A l’enterrement de l’écrivain
on propose à Ernest de porter le cercueil en simple bois de pins, peint fraîchement en noir et qui laisse des taches sur les mains de ceux qui le touchaient. Hemingway refuse. Pas par peur de se salir mais parce qu’il ne s’en
sent pas digne. En Mars 1919, de retour de la guerre de 14-18 où il
s’est engagé dans la Croix Rouge italienne il écrit à son ancien capitaine
James Gamble : “Ici (à New York)
on a essayé de faire de moi un héros. Mais vous savez et je sais que tous les
vrais héros sont morts.” Affirmation
prématurée. En
Espagne Mister Way comme le lui criaient les fêtards de Pampelune va rencontrer
ses héros. Des toreros, souvent, mais que, pour rester en conformité avec son
mot à Gamble et aussi avec son propre pessimisme sur la fin des héros, il
s’amuse à tuer. Ainsi
dans "In our Time" il fait mourir à
Pampelune un de ses matadors préférés, Maera qui, dans la réalité mourra de
tuberculose. De
la même façon il assassinera littérairement dans "Mort dans l’après
Midi" l’idole qu’il suivait avec
sa femme Hadley de Pampelune à Valencia et Madrid ; Cayetano Ordoñez, Niño de la Palma : “Si vous voyez Niño de La Palma, il y a bien des chances que
vous voyiez la couardise sous sa forme la moins séduisante, avec sa croupe
grasse, son crâne dénudé par l’emploi de cosmétique, son allure de sénilité
précoce.”
En toute logique, Hemingway héros de lui
même, finira par se suicider. Il avait rencontré physiquement la première fois
la péninsule ibérique dans ce qu’elle a
de moins ibérique, Gibraltar, en 1919, pour 3 jours seulement. Il revenait
blessé à la jambe de la guerre et d’Italie. En
fait c’est en décembre 1921 que, en se rendant en France comme correspondant du
Toronto Star, il la rencontre plus charnellement lors d’une escale dans le port de Vigo. Miracle,
l’Espagne de Vigo a été créé spécialement
pour Hemingway. Il écrit à son ami Bill Smith qu’il y a des thons dans la baie,
des rivières à truite dans les montagnes, du
“vino a deux pesetas le litre, du cognac à quatre. C’est la vie.” Et
les toros ? C’est à Paris qu’il les
découvre grâce à sa compatriote Gertrude
Stein, une femme de lettres amie de
Picasso, de Braque et chez qui tombent tous les écrivains américains qui
viennent en France. Gertrude Stein est
une admiratrice de Joselito qu’elle a vu toréer à Valencia. Ses conversations
taurines avec son compatriote Mike Strater, également aficionado à la boxe, éveillent Ernest à la corrida. Du coup
il s’abonne à la revue taurine de Toulouse
et file en 1923 en Espagne pour voir de quoi il retourne. Madrid,
Séville pour la corrida du Corpus, Ronda, Grenade et en juillet Pampelune.
C’est le début de cette
liaison charnelle avec l’Espagne et la tauromachie
que Pierre Dupuy directeur de la revue nîmoise Toros retrace scrupuleusement (1),
en citant largement les textes
d’Hemingway et de ses biographes qu’à l’occasion il corrige. En
confrontant les récits de l’écrivain avec l’actualité taurine de l’époque et
par exemple les compte rendus des corridas de Pampelune avec ce qu’Ernesto en
dit dans Fiesta, Pierre Dupuy relève au passage quelques exagérations, erreurs
ou contre-vérités mais il les absout, légitimement, au nom de la liberté de l’écrivain.

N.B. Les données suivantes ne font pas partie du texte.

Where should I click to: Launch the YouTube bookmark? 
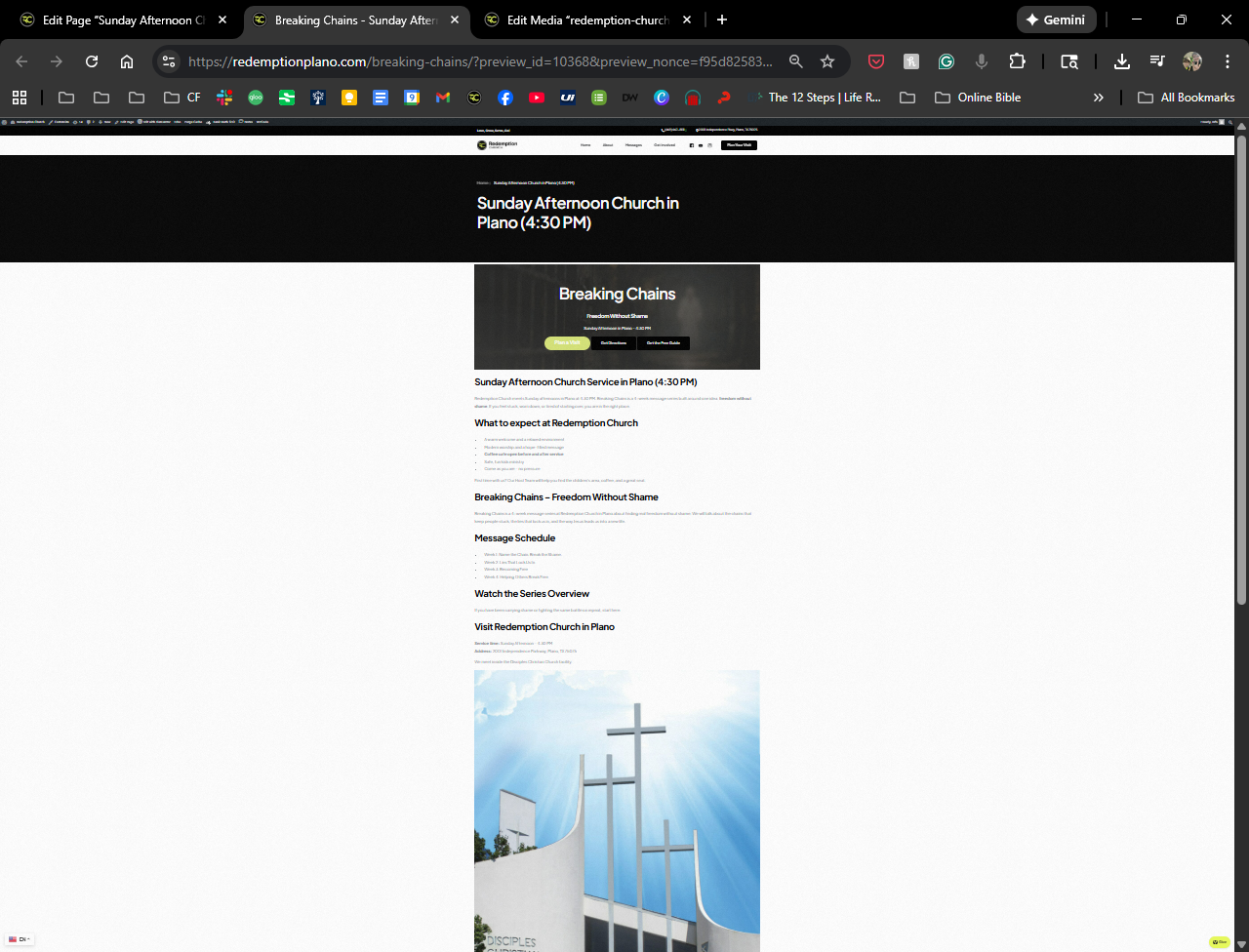(536, 98)
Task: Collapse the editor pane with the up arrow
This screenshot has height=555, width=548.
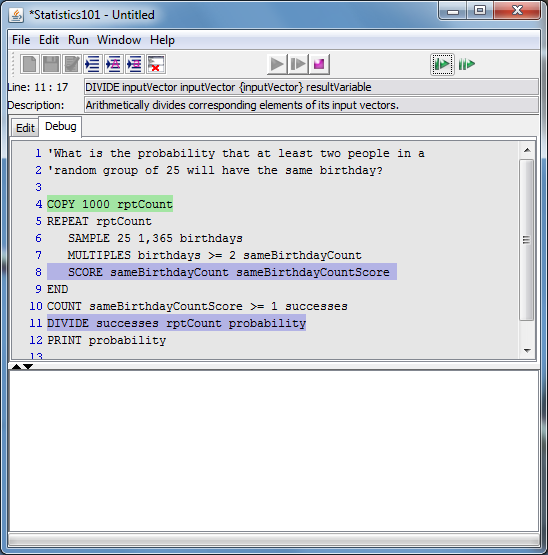Action: click(16, 366)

Il donne même dans son livre plusieurs coups de chapeaux à l’Hemingway
aficionado débutant de 1923 :
“Si l’on considère ce qu’il a écrit après seulement dix corridas, c’était
sans doute un génie de l’écriture mais c’était aussi déjà un véritable
aficionado avec une perception des subtilités de la tauromachie peu commune. Et c’est d’autant plus
remarquable qu’il ne parle pas le castillan… ”
A l’époque parce
qu’Ernesto
s’engloutira ensuite tout entier dans cette Espagne si aimée qu’il voudra en 1953 sous le poids de sa nostalgie la
faire découvrir à Mary, sa dernière femme, comme pour lui montrer une partie de
lui-même : “Je voulais aussi qu’elle vît la Navarre et les deux Castille
et je voulais qu’elle vît un loup dans la montagne et des cigognes nichant dans
un village. J’avais voulu lui montrer une patte d’ours clouée sur la porte
d’une église à Barco de Avila mais on ne pouvait guère espérer l’y trouver
encore. ” Il
l’amènera bien sûr à Madrid voir le Prado et à Pampelune pour San Fermín. Il
y aura cette année là une conversation au bar Txoko avec le matador Julio
Aparicio qui l’interrogea :
“ Quel est le pamplonais le plus intéressant pour vous ?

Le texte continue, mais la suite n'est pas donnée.